The acid test of Australia’s new foreign policy will be longevity. As a nation, can we set an approach that endures? 'A dynamism about it that can carry forward over about 10 years', is how Foreign Minister, Julie Bishop, described the key ingredient for the new foreign policy white paper.
Setting a path for Australia in the world without being buffeted by confronting change is a formidable task. But too often we have evaded difficult choices, sitting back to see what happens next. This has left us vulnerable to shifts of power. We must tell the rest of the world what we are about, before the whims of others dictate it.
Integral to a lasting foreign policy is a grounding in values: the Australian values that govern our own society. Australia is a liberal democracy founded on the rule of law with a long tradition of national social policy addressing the circumstances of people in need. We should base our new foreign policy on this and use our aid and development program to make it happen, building coalitions to combat common global challenges including extreme poverty and climate change.

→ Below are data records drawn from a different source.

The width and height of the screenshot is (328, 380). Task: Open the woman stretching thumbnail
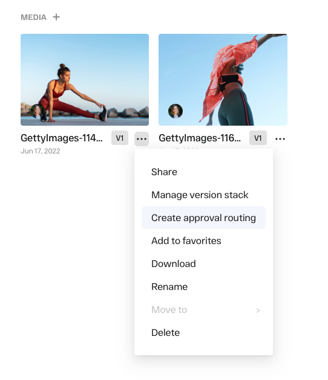85,80

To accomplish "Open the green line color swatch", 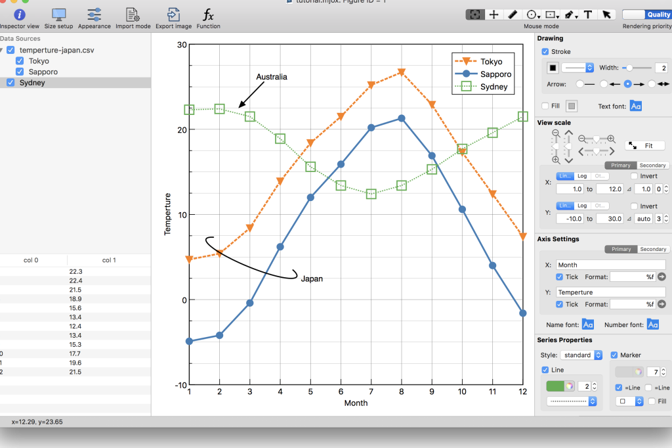I will click(560, 386).
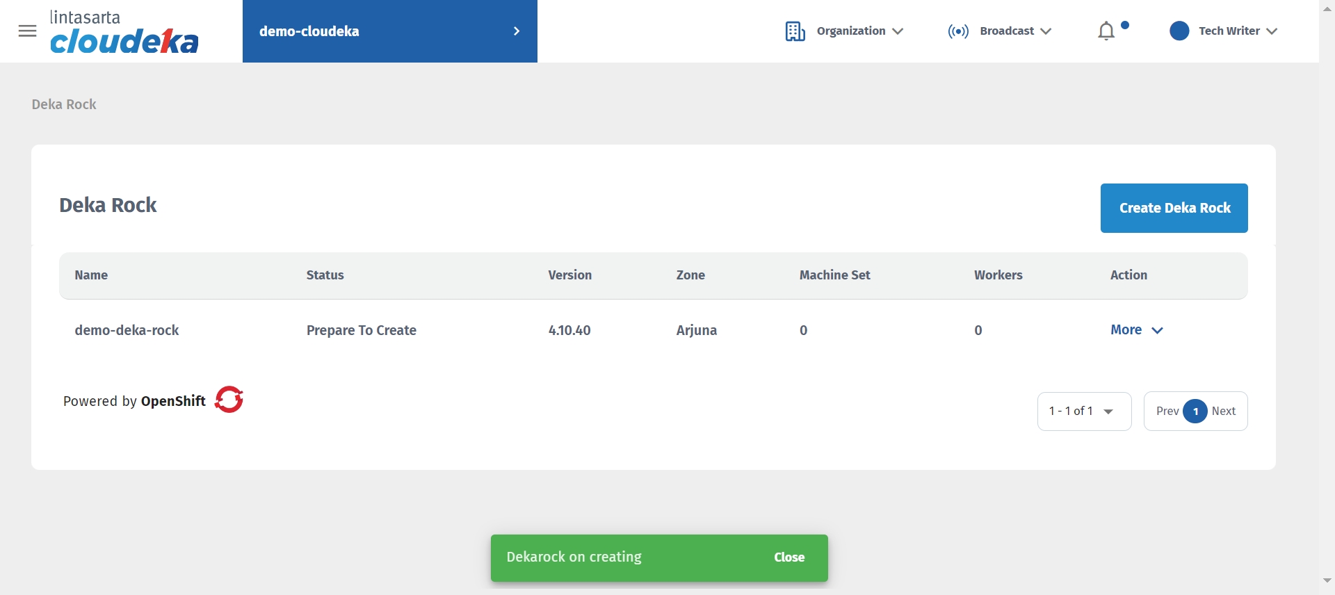Click the blue user avatar circle

coord(1179,31)
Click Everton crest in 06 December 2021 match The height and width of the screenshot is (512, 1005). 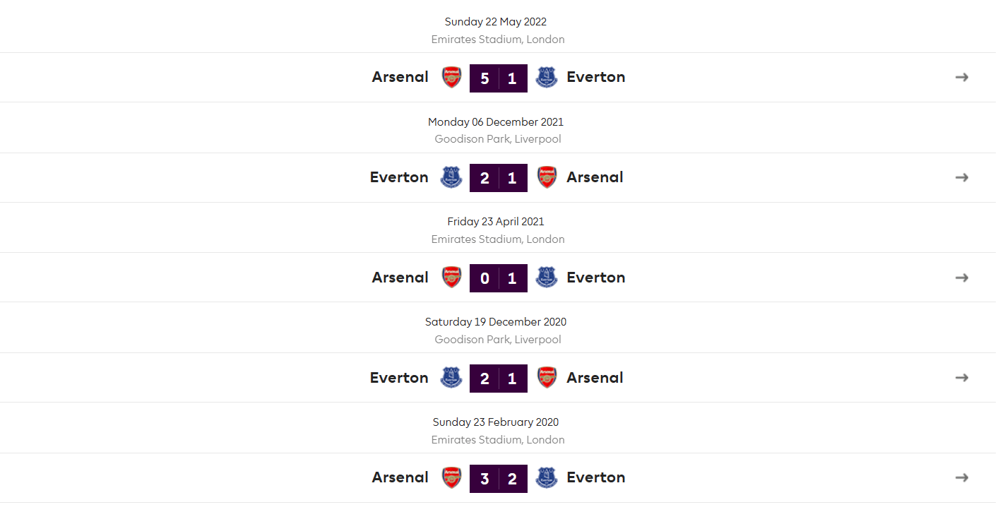coord(451,177)
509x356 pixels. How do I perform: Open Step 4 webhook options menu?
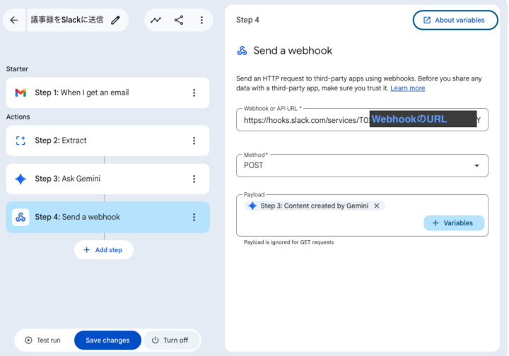pyautogui.click(x=194, y=218)

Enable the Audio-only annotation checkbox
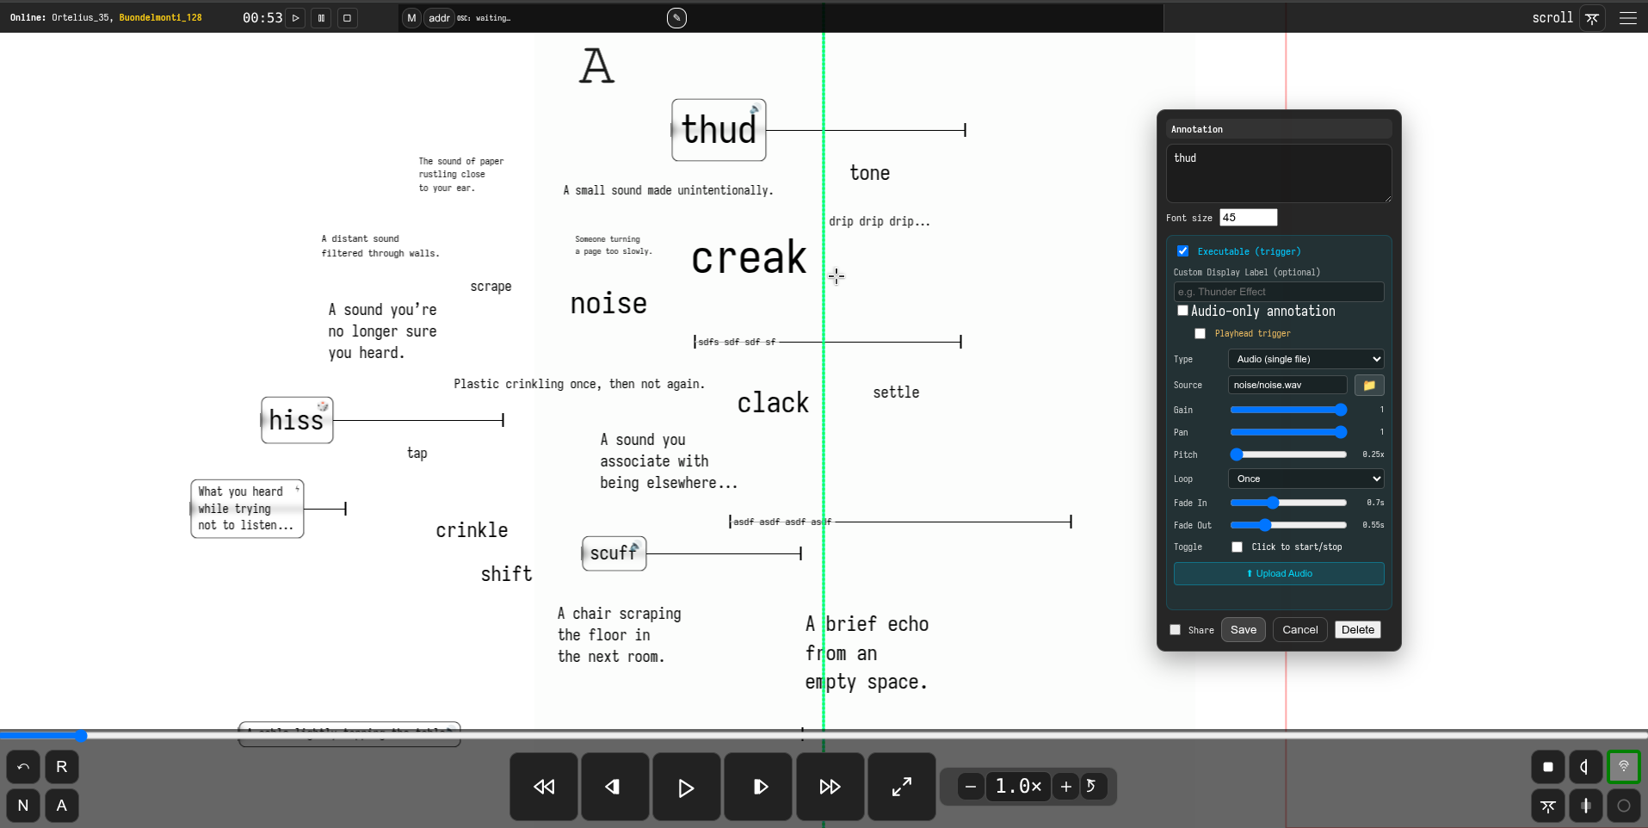pos(1182,311)
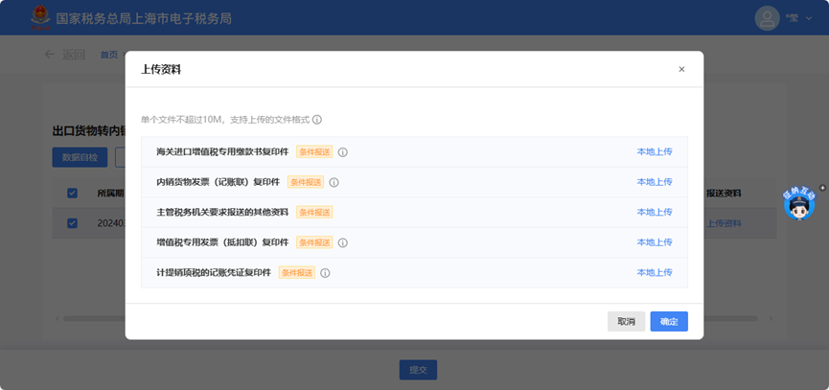Click 本地上传 for 增值税专用发票（抵扣联）复印件
Viewport: 829px width, 390px height.
(x=655, y=242)
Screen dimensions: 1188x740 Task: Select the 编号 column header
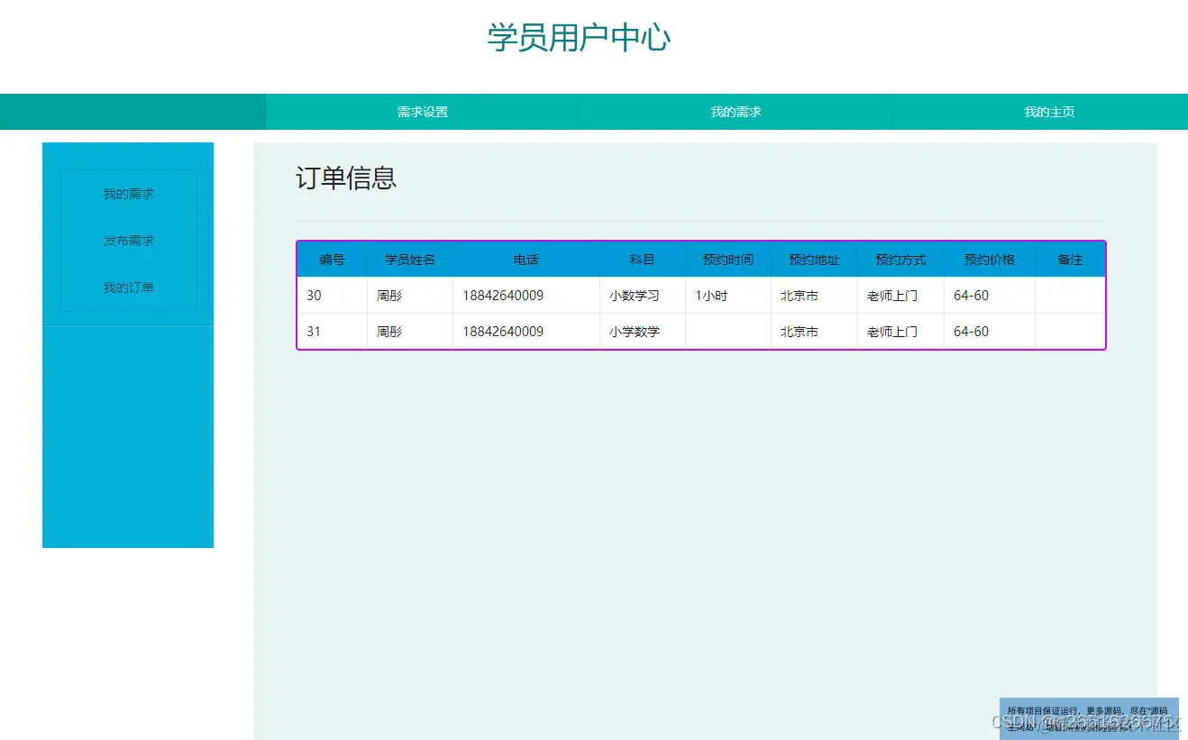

The prospect of a decline in US soft power in the Asia-Pacific, coupled with what a White House budget official has described as a 'large reduction' in the US foreign aid budget, means we will need to work harder if we are to shore up Australia’s future prosperity and security. As a greater burden of responsibility falls to Australia, we must engage the region in a manner consistent with our values of generosity, cooperation, democracy, egalitarianism and a fair-go. Through a more effective and recognised narrative about Australia, others will know where we stand and how they can work with us.
One of the most effective tools we can use to achieve these ends is our aid and international development program. The program is a partnership between Government and civil society which projects our values and national character, while strategically addressing the root causes of problems that undermine security and prosperity.
Borders mean something to Australians, but they are not a panacea for stopping the effects of disease and climate change. Non-state-based threats - including natural disasters, extreme weather and pandemics - in Australia’s immediate region have economic and security costs and they are indifferent to borders and military might.
Australian aid and development can mitigate and build resilience to climate change by helping communities to adapt. It can support vaccination and health programs to control disease, and help develop agricultural resilience to prevent food shortages. In a period of rising isolationism, we must remind ourselves that failing to address the global challenges we face will not remove us from the effects.
Our aid and development program should be wired together with Australian diplomacy to build stronger partnerships and collaborative responses to the threats we face, by working both with individual nations and through multilateral bodies. As a principled partner, we can help drive collective action to tackle insecurity, economic inequality and corruption.
We cannot create greater prosperity and security for Australia if we pursue a set of narrowly defined interests using a piecemeal strategy. To get the enduring policy we need, we must create a values-based foreign policy expressed in terms that resonate and which the population can support. Only then we will be able to defend our position when it is inevitably and repeatedly challenged in the years ahead.